### Texte fourni
::::

Coblentz, dimanche [2 juillet 1882].
Chère Madame,

Hier soir, à dix heures, je reçois un télégramme. Je n’ose l’ouvrir.

Vous savez que le télégraphe a été inventé pour annoncer les malheurs. Pendant un quart d’heure, je suis resté dans des angoisses devant ce papier plié en quatre, me disant : il vaut mieux aller me coucher, demain je l’ouvrirai. Et je me suis décidé à l’ouvrir. Je l’ai lu, puis je l’ai épelé. Jugez de ma joie !

Or, Madame, vous n’êtes pas sans savoir que l’effet le plus ordinaire d’une grande joie succédant à des angoisses exagérées, est de paralyser, pour un temps plus ou moins long, les facultés qui sont le temple de la mère des Muses, Mnémosine.

J’ai nommé la Mémoire conservatrice des sonnets. Vous voyez le reste d’ici. Vous ordonnez et je suis trop heureux de recevoir des ordres de vous. Mais avouez que, pour le premier que je reçois, je n’ai pas de chance.

Enfin, attendons des jours meilleurs.

Toutefois quoique vous ne m’en veuillez pas je vous envoie un autre sonnet, sorti je ne sais d’où de mon être et je ne sais comme et je ne sais pour qui.

Sieste éternelle

Le blanc soleil de juin amollit les trottoirs.
Sur mon lit, seul, prostré comme en ma sépulture
(Close de rideaux blancs, œuvre d’une main pure),
Je râle doucement aux extases des soirs.

Un relent énervant expire d’un mouchoir
Et promène sur mes lèvres sa chevelure
Et, comme un piano voisin rêve en mesure.
Je tournoie au concert rythmé des encensoirs.

Tout est un songe. Oh ! viens, corps soyeux que j’adore,
Fondons-nous, et sans but, plus oublieux encore :
Et tiédis longuement ainsi mes yeux fermés.


Depuis l’éternité, croyez-le bien, Madame,
L’Archet qui sur mes nerfs pince ces tristes gammes
Appelait pour ce jour nos atomes charmés[1].

Voilà, illustre Sanda : sur ce, je vous baise le bout des doigts : sans que cette faveur (que je m’octroie) me fasse oublier que votre télégramme n’est pas une lettre et que vous m’en devez une longue.

Votre
Jules Laforgue.

  1. Ce sonnet figure également dans le Sanglot de la Terre. (Cf. Poésies, t. I.)

::::

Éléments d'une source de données
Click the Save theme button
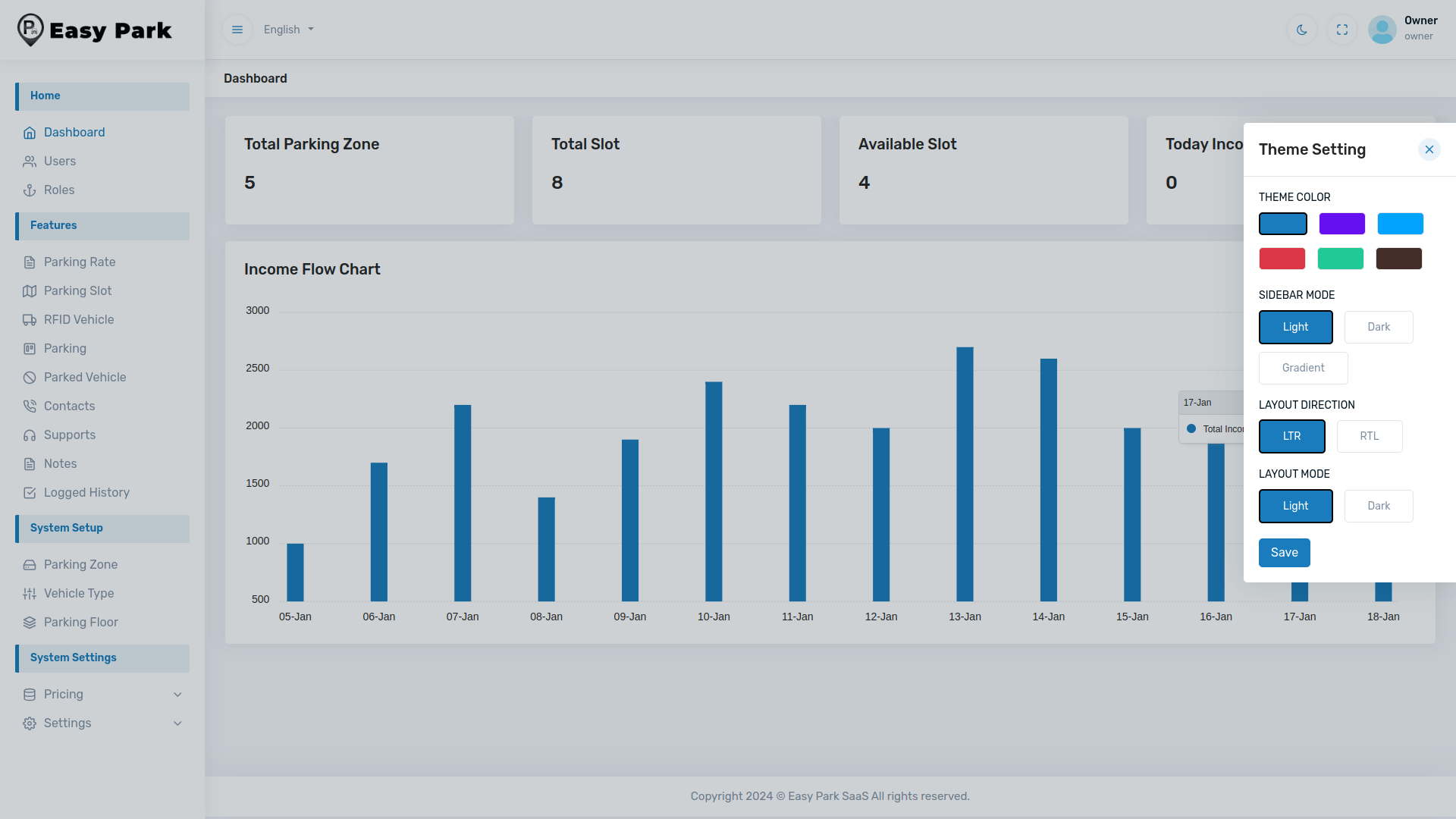Screen dimensions: 1456x819 (x=1284, y=552)
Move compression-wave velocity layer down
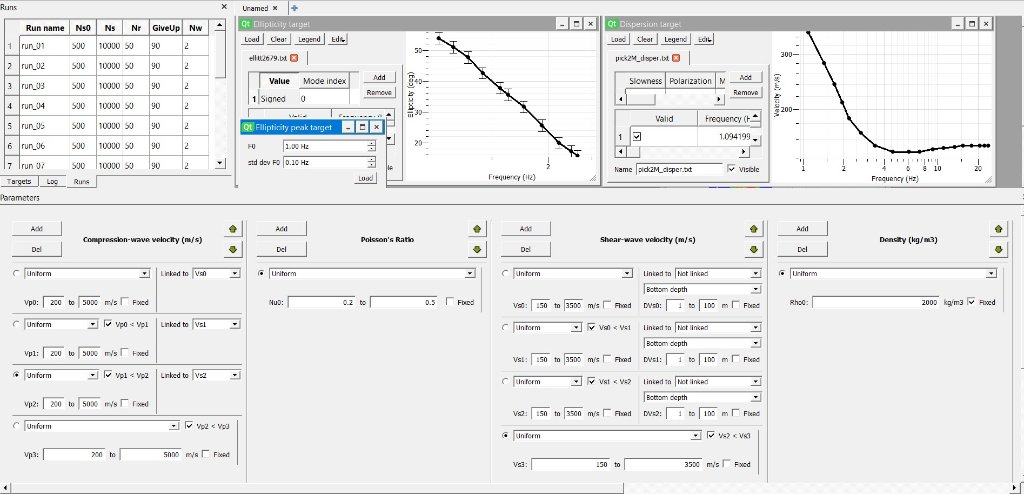Viewport: 1024px width, 494px height. (x=234, y=249)
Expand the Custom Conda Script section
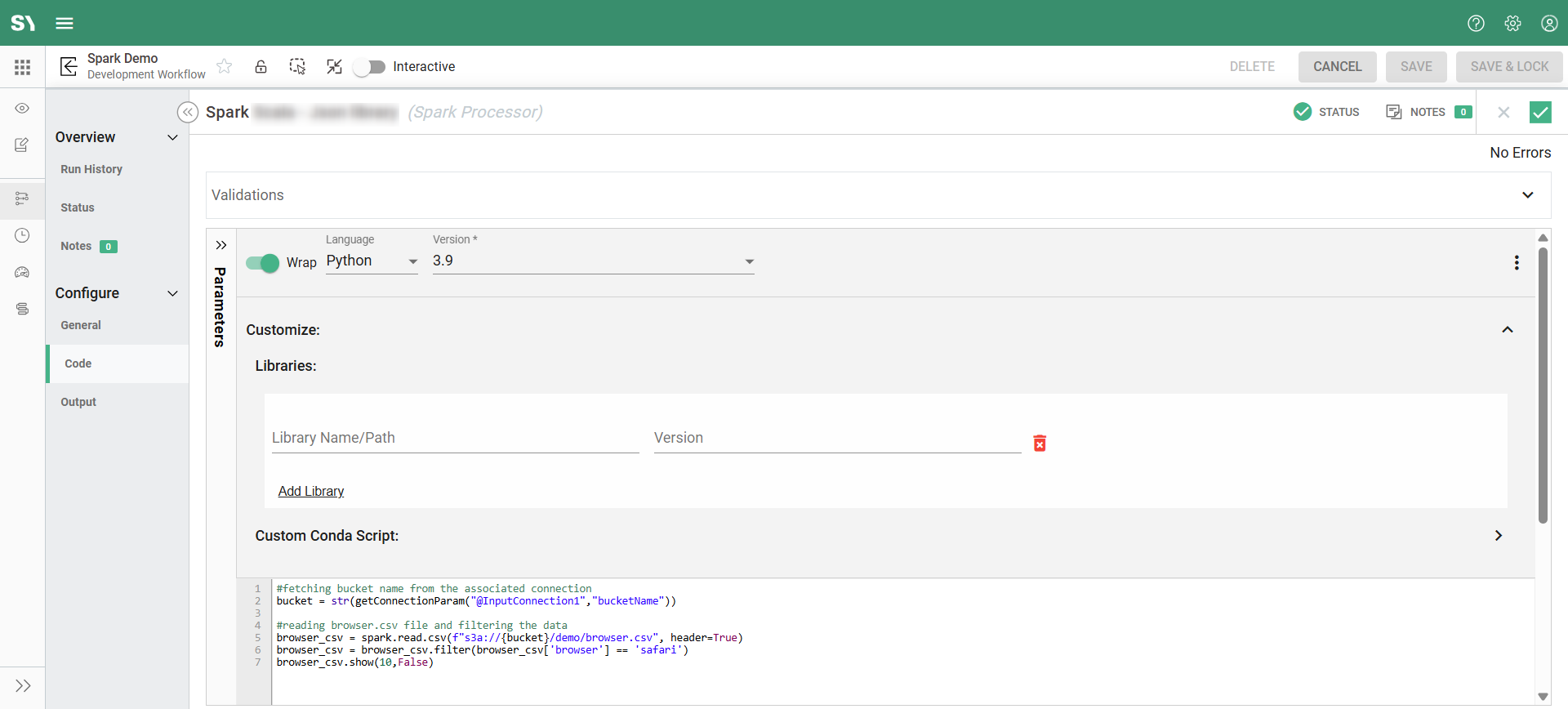The height and width of the screenshot is (709, 1568). [1498, 536]
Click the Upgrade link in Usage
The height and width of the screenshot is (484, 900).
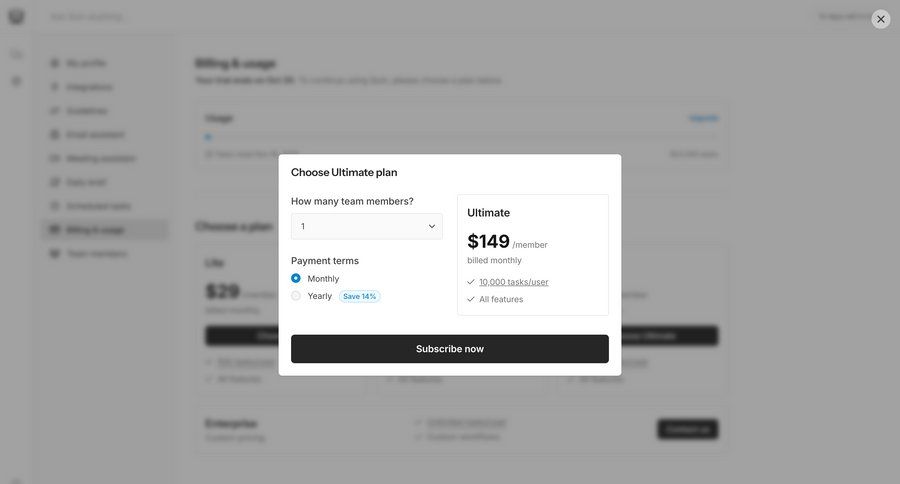tap(703, 118)
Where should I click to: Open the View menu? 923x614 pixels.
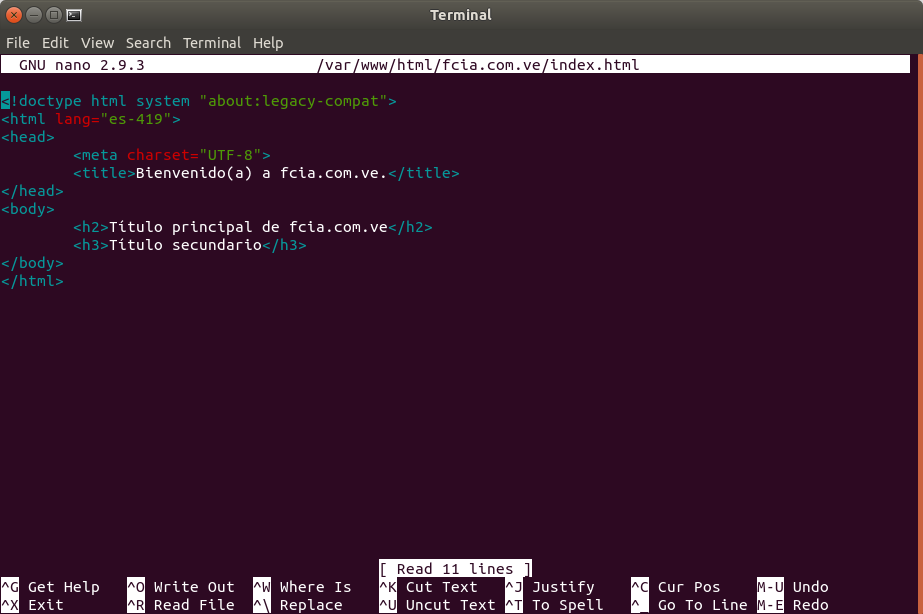97,43
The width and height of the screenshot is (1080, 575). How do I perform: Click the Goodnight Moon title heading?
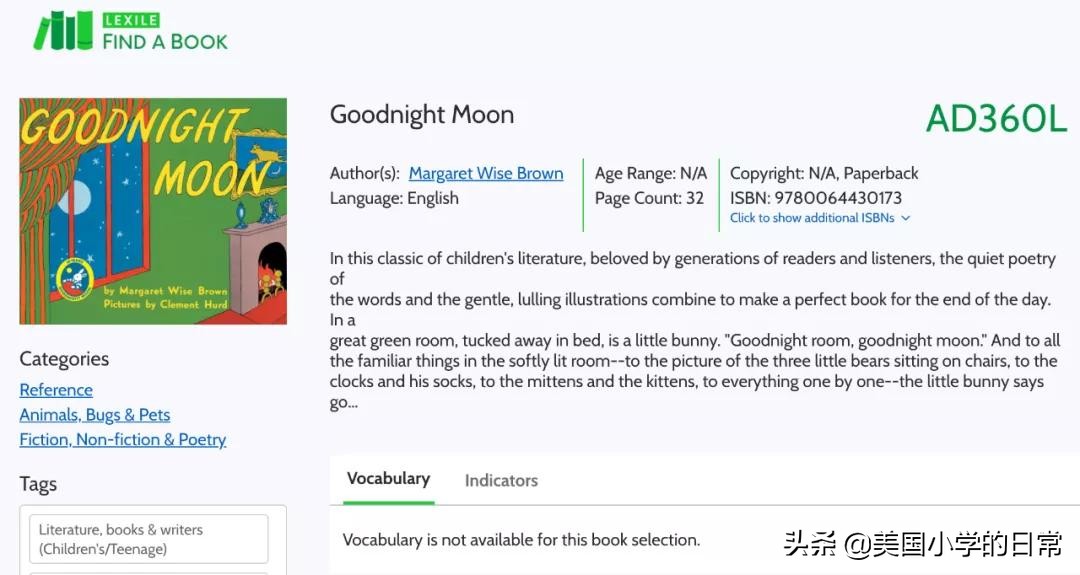pos(422,115)
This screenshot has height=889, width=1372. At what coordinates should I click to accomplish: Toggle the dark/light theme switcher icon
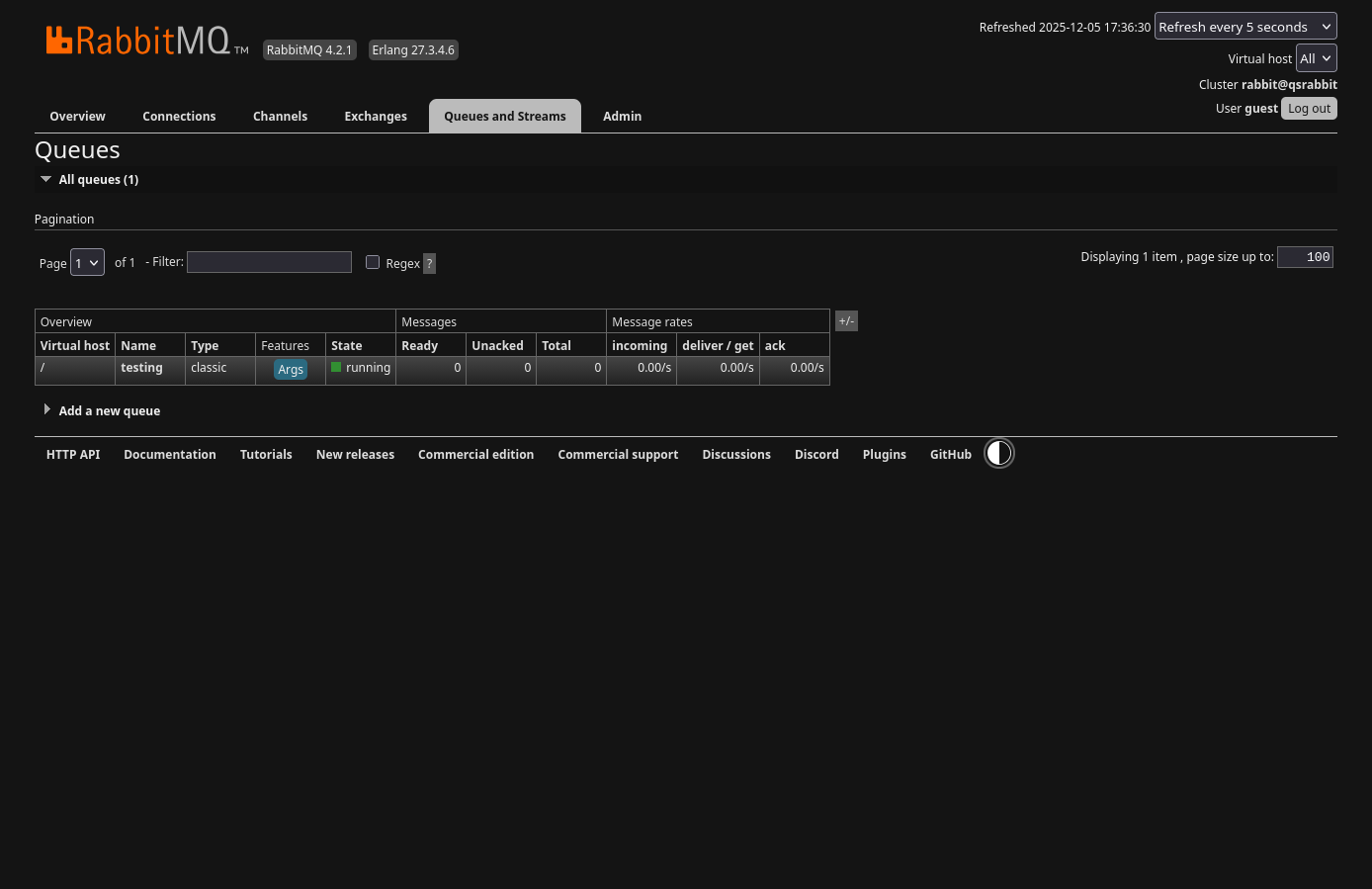point(999,454)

::::

### Défi 1
Répondez aux questions suivantes d'après la lettre de Coblentz.
(a) À quelle heure le télégramme est-il arrivé ?
(b) Combien de temps l'auteur est-il resté devant le papier avant de l'ouvrir ?
(c) Quel titre porte le sonnet joint à la lettre ?
### Défi 2
Recopiez tout le passage de la lettre de Coblentz, depuis « Or, Madame, vous » jusqu'à « des jours meilleurs. » inclus.

### Réponse 1
(a) À dix heures du soir.
(b) Un quart d'heure.
(c) « Sieste éternelle ».

### Réponse 2
Or, Madame, vous n’êtes pas sans savoir que l’effet le plus ordinaire d’une grande joie succédant à des angoisses exagérées, est de paralyser, pour un temps plus ou moins long, les facultés qui sont le temple de la mère des Muses, Mnémosine.

J’ai nommé la Mémoire conservatrice des sonnets. Vous voyez le reste d’ici. Vous ordonnez et je suis trop heureux de recevoir des ordres de vous. Mais avouez que, pour le premier que je reçois, je n’ai pas de chance.

Enfin, attendons des jours meilleurs.